Sadly, the answer is not many so far. If I had to pick a word for most of the e-magazine experiments I’ve been seeing lately, it would be “unimaginative.” Magazine publishers seem to hope that they can get away with transplanting their existing print layouts onto the electronic screen—as if it were enough to take the finished publication files, export them to PDF, and be done with it. This way, publishers wouldn’t have to do the hard work of rethinking the kinds of work they commission, the ways different types of content fit together, or what makes magazines special in the first place.

Zmags screen shot from SmartCEO magazine

Take a look at Zmags, a Boston company that works with magazines such as SmartCEO. Zmags has a tool called Publicator that takes print magazine spreads and frames them inside a PC browser window. Of course, cramming a whole spread onto a computer screen means making the text pretty small, so Zmags provides a handy magnifying-glass icon that lets you zoom in on a particular article or advertisement. It’s a lot like another e-magazine interface made by San Francisco-based Zinio, the main difference being that Zinio magazines are displayed inside a standalone e-reader program rather than a Web browser. (Technology Review experimented with Zinio while I was an editor there.)

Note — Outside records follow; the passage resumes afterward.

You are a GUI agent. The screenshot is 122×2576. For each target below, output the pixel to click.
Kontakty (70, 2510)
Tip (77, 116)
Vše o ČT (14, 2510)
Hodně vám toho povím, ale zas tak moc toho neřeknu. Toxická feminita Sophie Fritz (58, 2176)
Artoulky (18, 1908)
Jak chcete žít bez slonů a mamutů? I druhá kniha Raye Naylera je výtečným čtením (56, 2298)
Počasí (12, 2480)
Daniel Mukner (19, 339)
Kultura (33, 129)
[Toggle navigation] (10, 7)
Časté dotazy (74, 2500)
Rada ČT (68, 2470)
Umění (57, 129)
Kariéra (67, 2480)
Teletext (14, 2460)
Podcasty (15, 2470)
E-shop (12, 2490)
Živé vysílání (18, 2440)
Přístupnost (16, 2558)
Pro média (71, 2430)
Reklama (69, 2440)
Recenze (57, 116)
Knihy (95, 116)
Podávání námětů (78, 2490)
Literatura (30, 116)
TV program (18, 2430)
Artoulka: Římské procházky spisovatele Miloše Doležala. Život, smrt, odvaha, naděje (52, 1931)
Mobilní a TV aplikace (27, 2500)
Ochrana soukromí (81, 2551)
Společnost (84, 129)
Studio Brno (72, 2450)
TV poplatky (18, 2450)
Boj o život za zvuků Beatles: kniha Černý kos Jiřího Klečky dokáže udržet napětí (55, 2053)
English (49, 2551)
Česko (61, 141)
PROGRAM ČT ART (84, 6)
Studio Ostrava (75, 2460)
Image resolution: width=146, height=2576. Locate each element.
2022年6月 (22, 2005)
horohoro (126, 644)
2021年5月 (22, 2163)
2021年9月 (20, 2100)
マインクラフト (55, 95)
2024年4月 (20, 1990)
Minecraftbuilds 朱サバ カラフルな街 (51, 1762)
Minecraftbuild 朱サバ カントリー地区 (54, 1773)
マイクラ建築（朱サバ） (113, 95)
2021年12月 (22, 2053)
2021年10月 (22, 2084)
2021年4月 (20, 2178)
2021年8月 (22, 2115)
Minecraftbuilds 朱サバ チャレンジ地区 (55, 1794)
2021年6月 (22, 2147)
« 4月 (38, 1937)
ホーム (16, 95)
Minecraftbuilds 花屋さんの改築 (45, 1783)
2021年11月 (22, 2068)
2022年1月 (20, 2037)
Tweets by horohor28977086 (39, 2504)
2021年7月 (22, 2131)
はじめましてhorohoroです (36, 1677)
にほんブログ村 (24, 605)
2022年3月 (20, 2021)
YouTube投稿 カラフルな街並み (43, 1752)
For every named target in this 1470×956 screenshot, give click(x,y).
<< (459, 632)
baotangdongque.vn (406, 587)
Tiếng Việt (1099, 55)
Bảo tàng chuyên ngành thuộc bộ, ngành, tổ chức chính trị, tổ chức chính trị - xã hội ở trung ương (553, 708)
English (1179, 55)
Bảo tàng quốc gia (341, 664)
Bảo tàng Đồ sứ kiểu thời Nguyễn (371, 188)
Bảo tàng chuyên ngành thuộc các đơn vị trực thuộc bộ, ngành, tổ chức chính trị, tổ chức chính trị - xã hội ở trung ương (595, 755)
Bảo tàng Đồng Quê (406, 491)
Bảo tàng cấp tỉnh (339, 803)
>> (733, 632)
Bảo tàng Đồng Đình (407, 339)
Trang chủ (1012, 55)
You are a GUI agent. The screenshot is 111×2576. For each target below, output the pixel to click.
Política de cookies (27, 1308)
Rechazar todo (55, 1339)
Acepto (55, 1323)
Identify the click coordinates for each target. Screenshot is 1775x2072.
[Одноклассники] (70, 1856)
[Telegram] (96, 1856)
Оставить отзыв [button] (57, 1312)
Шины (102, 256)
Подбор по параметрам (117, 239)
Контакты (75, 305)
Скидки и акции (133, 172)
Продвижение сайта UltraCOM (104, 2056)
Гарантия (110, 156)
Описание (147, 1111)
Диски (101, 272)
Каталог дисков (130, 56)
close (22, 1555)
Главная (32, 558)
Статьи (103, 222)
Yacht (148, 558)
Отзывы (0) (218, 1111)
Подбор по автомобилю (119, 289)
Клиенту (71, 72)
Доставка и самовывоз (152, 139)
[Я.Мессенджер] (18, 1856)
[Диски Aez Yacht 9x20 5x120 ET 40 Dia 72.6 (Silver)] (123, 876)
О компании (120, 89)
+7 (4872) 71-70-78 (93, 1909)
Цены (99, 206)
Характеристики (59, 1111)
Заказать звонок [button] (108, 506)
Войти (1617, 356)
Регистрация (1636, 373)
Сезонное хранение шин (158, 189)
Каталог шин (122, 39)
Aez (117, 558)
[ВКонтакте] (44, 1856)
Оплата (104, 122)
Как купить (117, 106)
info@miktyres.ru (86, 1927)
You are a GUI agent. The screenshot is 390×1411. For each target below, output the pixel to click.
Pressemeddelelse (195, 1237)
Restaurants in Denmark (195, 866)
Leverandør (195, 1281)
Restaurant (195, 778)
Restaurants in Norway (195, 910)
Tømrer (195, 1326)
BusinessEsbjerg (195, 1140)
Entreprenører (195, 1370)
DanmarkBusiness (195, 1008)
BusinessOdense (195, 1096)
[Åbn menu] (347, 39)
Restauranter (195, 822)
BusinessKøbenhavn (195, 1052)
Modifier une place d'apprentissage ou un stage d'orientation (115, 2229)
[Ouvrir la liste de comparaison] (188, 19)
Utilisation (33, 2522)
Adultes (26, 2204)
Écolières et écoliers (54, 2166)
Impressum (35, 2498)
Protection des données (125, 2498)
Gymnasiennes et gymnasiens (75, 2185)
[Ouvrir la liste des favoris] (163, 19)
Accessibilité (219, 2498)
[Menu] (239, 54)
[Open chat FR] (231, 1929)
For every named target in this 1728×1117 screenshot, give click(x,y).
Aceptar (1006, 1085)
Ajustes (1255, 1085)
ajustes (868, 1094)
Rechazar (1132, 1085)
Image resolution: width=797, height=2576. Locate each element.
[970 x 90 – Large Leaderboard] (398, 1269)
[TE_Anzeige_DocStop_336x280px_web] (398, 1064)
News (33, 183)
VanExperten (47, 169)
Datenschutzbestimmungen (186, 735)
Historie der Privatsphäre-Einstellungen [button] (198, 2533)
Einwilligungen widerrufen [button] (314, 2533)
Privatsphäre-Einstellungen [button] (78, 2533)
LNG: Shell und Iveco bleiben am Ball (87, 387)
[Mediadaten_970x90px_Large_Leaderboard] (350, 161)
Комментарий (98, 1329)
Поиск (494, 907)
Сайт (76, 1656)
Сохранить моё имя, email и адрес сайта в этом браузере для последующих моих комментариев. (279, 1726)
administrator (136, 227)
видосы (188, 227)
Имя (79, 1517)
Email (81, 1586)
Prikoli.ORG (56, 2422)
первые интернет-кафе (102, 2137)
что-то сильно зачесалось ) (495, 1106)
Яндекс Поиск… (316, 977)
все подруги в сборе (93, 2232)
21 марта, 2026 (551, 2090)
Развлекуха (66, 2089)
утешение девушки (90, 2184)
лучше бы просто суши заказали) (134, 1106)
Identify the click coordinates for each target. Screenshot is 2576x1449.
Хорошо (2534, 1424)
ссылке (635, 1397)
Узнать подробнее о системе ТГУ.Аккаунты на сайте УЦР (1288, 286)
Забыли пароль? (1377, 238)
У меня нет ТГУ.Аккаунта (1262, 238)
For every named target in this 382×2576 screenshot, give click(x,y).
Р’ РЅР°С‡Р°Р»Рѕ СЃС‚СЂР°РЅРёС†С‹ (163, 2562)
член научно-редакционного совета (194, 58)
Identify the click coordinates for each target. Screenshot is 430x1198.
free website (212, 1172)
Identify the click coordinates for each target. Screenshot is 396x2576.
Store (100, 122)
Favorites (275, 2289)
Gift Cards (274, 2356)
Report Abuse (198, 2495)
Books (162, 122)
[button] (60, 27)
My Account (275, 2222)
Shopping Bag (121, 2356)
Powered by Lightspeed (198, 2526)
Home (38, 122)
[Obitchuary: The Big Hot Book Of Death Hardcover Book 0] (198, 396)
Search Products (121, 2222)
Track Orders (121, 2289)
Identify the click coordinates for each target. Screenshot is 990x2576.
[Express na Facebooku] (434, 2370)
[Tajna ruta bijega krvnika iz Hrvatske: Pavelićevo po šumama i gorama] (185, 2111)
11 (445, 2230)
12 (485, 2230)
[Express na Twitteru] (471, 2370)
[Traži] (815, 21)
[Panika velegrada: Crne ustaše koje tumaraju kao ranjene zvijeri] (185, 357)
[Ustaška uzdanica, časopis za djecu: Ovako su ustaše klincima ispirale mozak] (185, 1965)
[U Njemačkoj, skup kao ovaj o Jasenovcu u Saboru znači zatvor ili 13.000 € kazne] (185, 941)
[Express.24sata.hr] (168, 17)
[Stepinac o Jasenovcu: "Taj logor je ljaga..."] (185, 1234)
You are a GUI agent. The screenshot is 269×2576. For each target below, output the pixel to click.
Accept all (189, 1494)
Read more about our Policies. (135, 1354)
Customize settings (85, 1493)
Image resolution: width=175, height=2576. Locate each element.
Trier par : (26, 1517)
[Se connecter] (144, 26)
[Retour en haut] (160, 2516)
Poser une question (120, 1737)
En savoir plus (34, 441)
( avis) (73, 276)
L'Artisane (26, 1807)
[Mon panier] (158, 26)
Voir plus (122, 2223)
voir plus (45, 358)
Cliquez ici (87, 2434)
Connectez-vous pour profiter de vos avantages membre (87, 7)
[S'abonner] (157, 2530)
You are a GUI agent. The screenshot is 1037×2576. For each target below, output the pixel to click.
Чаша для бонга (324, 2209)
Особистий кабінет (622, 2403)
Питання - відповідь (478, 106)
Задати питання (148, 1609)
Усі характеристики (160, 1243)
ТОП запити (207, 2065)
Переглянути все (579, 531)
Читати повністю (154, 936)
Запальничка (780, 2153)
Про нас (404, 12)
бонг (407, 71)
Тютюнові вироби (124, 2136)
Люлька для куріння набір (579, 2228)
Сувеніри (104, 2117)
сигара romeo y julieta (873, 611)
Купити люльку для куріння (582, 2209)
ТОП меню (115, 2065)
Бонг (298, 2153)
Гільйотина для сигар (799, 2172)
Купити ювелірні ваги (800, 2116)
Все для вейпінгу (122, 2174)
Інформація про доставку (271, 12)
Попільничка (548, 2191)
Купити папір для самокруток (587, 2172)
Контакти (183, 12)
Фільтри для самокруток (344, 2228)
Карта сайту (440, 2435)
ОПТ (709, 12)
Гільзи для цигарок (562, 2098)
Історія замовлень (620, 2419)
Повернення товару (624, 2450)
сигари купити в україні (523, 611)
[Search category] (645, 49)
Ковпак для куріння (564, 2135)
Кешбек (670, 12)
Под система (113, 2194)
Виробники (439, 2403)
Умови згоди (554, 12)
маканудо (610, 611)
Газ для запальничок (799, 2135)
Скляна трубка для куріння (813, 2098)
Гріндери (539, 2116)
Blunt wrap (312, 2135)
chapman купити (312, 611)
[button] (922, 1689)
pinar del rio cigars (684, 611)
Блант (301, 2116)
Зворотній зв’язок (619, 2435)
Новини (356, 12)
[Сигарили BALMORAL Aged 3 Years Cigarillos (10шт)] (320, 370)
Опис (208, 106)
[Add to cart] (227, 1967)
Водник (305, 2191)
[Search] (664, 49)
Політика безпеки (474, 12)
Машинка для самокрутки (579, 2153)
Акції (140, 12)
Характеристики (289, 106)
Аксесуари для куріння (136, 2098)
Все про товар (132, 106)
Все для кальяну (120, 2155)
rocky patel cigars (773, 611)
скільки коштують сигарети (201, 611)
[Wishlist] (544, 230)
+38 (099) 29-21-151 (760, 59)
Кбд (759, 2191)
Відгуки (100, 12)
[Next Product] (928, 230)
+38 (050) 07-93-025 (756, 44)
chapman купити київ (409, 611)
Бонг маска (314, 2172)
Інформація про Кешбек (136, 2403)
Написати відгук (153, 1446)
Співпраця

Both Zinio and Zmags generate a nifty little page-turn animation when you want to look at the next spread. And both companies seem to have concluded that what readers want from digital magazines is absolute fidelity to the print product, right down to the familiar experience of turning the page. (Well, that’s a little unfair. What they’ve actually concluded is that to sell their software to publishers, they have to make it fit with the existing print-magazine workflow, which revolves entirely around tools like QuarkXPress and Adobe InDesign that were developed for laying out print pages.) [Update 12/18/09: Joakim Ditlev, director of global marketing operations for Zmags, sent me a note this morning to say that the Zmags platform is very flexible—he pointed to this Danish e-magazine—but that most publishers don’t take full advantage of the technology. “The point is—it is self-service and only a few publishers think of digital magazines as another media with different capabilities. For most of them, digital magazines are just replicas of print versions,” Ditlev wrote. Which is my point too.]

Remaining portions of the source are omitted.